Chapter 7 Fundamentals of distributed systems
Objectives
To introduce at an early stage how to reason about the nature of distributed systems. Each topic that is studied subsequently can then be generalised, to consider it in the context of a distributed system.
Points to emphasise
- The architectural variety of distributed systems. The fact that most systems we use today are networked so the software is distributed.
- An object model can be implemented in a distributed world, refer to section 2.7.
- Layers of abstraction help one reason about systems design. Refer to Section 3.9.
- The fundamental properties - Section 5.5.

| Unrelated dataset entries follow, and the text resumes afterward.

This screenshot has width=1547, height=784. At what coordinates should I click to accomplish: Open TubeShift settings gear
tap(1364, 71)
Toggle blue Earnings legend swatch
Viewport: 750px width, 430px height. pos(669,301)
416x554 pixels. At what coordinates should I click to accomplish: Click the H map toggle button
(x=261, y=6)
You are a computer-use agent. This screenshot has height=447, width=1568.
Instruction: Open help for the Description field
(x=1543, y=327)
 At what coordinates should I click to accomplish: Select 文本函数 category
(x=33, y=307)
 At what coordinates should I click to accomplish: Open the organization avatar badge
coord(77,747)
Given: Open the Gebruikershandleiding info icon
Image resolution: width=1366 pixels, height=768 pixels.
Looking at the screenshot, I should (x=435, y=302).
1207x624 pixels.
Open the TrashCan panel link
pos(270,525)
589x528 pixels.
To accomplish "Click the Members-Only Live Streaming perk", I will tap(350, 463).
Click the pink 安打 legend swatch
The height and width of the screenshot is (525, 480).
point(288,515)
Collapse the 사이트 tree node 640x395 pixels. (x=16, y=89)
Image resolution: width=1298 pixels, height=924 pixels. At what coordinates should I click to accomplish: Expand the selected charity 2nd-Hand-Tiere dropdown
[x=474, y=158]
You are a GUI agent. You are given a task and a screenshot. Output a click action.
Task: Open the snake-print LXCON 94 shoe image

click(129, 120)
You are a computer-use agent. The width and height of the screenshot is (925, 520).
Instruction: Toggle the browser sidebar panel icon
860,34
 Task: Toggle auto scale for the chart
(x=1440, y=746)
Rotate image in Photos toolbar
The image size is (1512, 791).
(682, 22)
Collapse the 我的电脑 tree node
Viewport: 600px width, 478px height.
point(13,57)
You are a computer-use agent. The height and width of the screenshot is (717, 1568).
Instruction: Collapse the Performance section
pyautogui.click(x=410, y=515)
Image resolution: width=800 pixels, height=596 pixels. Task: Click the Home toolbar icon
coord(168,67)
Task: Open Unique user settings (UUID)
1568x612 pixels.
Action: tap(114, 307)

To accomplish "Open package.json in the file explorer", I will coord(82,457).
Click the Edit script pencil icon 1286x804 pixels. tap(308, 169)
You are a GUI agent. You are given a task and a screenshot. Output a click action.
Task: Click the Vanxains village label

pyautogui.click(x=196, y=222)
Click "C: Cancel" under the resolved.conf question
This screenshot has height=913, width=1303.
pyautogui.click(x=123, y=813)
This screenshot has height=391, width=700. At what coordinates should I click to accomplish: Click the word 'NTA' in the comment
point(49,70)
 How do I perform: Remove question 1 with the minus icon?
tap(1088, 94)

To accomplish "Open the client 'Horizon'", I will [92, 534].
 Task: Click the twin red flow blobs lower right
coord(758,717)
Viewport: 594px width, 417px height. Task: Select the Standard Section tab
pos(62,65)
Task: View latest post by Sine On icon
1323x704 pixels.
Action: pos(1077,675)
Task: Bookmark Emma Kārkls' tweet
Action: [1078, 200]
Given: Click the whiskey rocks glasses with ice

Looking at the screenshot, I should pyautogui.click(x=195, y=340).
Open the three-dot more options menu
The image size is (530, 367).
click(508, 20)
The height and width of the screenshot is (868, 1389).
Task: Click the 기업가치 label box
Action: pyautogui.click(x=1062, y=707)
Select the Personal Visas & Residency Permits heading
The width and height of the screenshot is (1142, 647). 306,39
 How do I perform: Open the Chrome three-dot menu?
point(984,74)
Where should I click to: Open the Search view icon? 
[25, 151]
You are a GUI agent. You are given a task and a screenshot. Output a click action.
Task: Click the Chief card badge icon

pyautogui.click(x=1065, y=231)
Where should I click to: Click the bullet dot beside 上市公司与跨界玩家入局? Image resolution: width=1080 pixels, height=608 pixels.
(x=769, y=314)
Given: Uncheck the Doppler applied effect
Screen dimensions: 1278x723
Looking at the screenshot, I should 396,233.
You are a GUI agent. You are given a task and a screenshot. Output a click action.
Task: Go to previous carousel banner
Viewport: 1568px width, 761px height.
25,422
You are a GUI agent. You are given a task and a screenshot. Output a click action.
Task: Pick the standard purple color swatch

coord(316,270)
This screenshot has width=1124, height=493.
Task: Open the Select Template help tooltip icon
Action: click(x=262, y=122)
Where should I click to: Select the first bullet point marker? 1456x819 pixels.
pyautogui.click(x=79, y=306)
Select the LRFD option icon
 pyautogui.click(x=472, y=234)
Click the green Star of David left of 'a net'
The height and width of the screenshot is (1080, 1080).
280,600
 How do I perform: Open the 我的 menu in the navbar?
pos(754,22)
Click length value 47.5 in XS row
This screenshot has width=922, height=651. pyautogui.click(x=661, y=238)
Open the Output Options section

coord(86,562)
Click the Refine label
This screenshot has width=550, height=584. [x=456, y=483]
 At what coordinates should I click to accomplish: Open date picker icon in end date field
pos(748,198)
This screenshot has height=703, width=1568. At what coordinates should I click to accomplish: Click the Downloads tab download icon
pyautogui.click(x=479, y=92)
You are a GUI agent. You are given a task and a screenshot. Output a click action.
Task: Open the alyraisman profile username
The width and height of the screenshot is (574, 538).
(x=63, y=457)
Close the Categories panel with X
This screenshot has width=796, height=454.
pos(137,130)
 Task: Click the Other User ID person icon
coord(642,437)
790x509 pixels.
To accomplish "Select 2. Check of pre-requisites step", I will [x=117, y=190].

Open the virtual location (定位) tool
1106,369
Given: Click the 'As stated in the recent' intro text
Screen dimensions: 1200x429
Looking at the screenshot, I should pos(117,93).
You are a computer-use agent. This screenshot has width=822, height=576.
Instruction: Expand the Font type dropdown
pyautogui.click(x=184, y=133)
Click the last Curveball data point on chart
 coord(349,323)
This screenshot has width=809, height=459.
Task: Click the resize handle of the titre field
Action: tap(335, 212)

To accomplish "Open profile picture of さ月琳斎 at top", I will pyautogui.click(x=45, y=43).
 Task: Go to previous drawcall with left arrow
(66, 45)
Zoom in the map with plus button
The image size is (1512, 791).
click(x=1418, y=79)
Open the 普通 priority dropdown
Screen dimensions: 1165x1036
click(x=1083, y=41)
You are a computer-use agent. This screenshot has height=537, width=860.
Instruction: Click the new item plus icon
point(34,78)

- The non-deterministic nature of distributed systems.
Possible difficulties
Taking distributed systems early broadens the scope of study. It is feasible to cover Sections 5.1 through 5.5 first time through and return to time and naming at a later stage, perhaps with Chapter 22. It is important to cover enough to make the progression to distributed implementations natural for filing, IPC, transactions etc.
Teaching hints
- It’s easy to contemplate an object model where objects are distributed. One can then reason about what must be provided in order to support this abstraction - one invents the necessary architectural components such as name services for name to location binding, communications support, access control etc.
- Take familiar systems such as email or the web and investigate the names that are used and how communication is supported.
- The main thing is that students understand the fundamental differences between centralised and distributed systems.